-------- INPUT FOR THIS TASK

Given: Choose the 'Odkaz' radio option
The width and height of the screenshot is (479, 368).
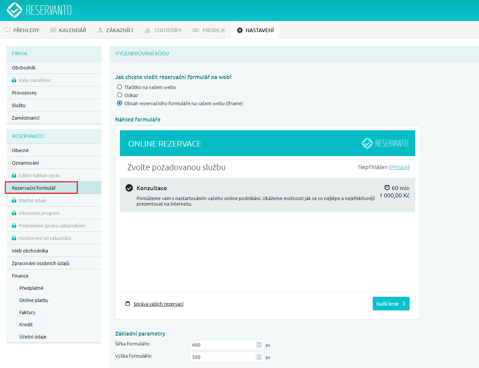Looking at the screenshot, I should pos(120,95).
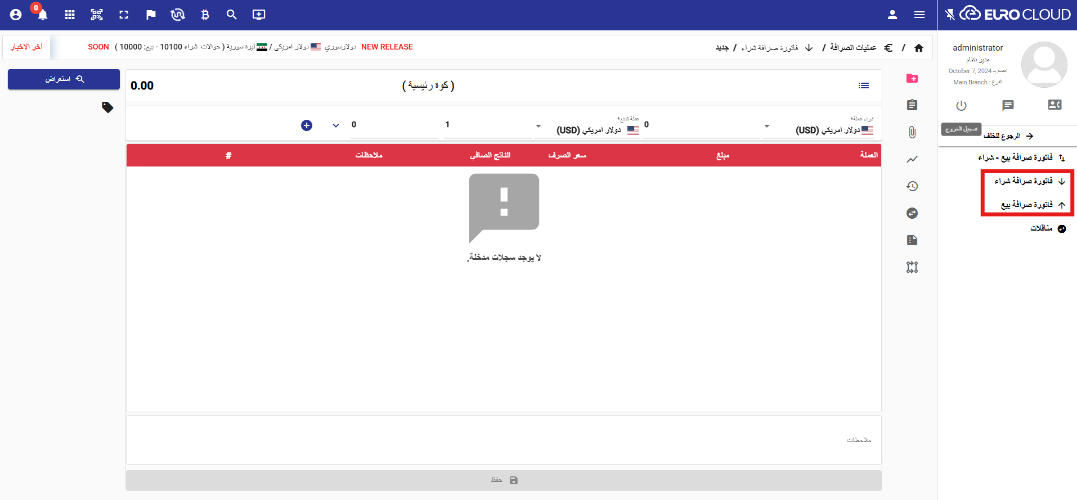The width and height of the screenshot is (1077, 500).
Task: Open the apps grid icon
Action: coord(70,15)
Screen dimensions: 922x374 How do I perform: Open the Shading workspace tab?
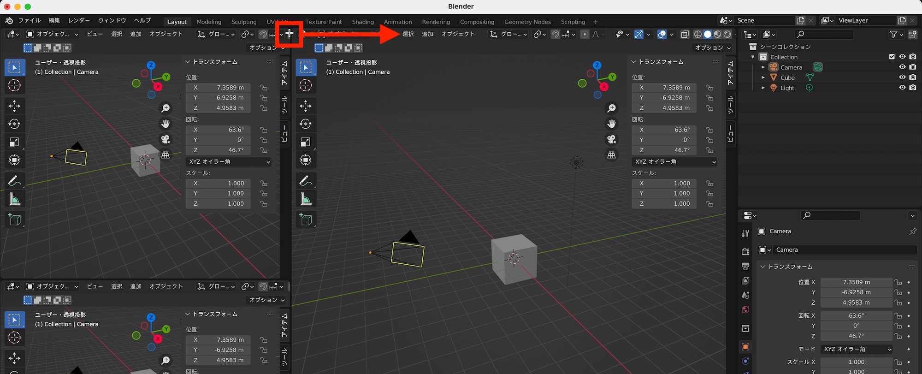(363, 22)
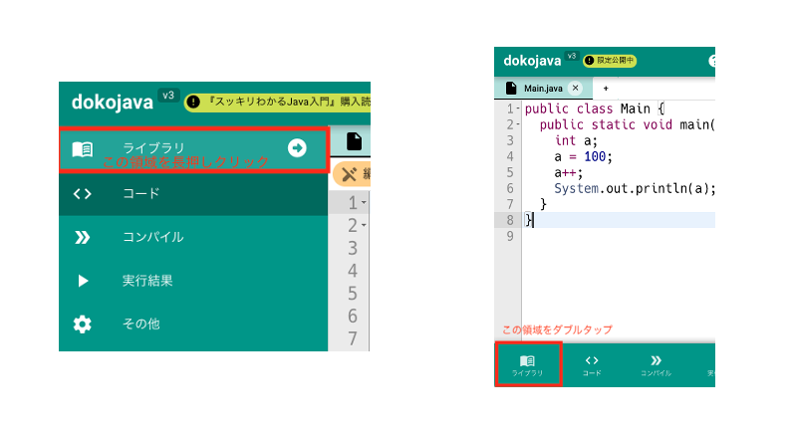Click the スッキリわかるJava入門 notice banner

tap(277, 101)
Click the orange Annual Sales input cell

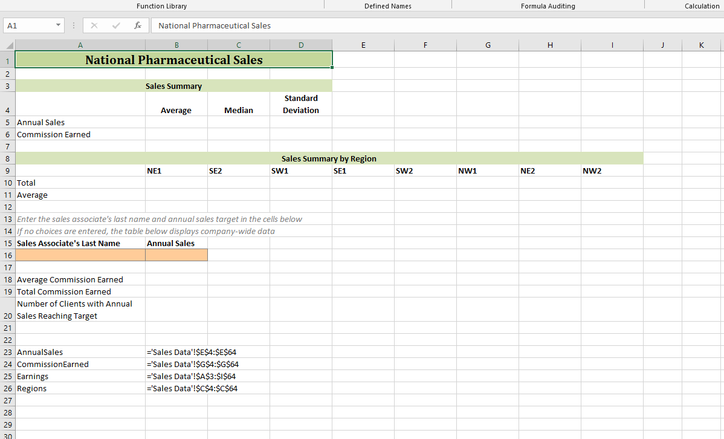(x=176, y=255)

----------------

**EXERCISE BRIEF:**
Please repeat each record above precisely, with the pictures left out.

**RESULT BELOW:**
Given: Choose the 'Odkaz' radio option
The width and height of the screenshot is (479, 368).
Looking at the screenshot, I should pos(120,95).
The width and height of the screenshot is (1077, 500).
Task: Open the apps grid icon
Action: coord(70,15)
Screen dimensions: 922x374 How do I perform: Open the Shading workspace tab?
(363, 22)
Click the スッキリわかるJava入門 notice banner

tap(277, 101)
Click the orange Annual Sales input cell

(x=176, y=255)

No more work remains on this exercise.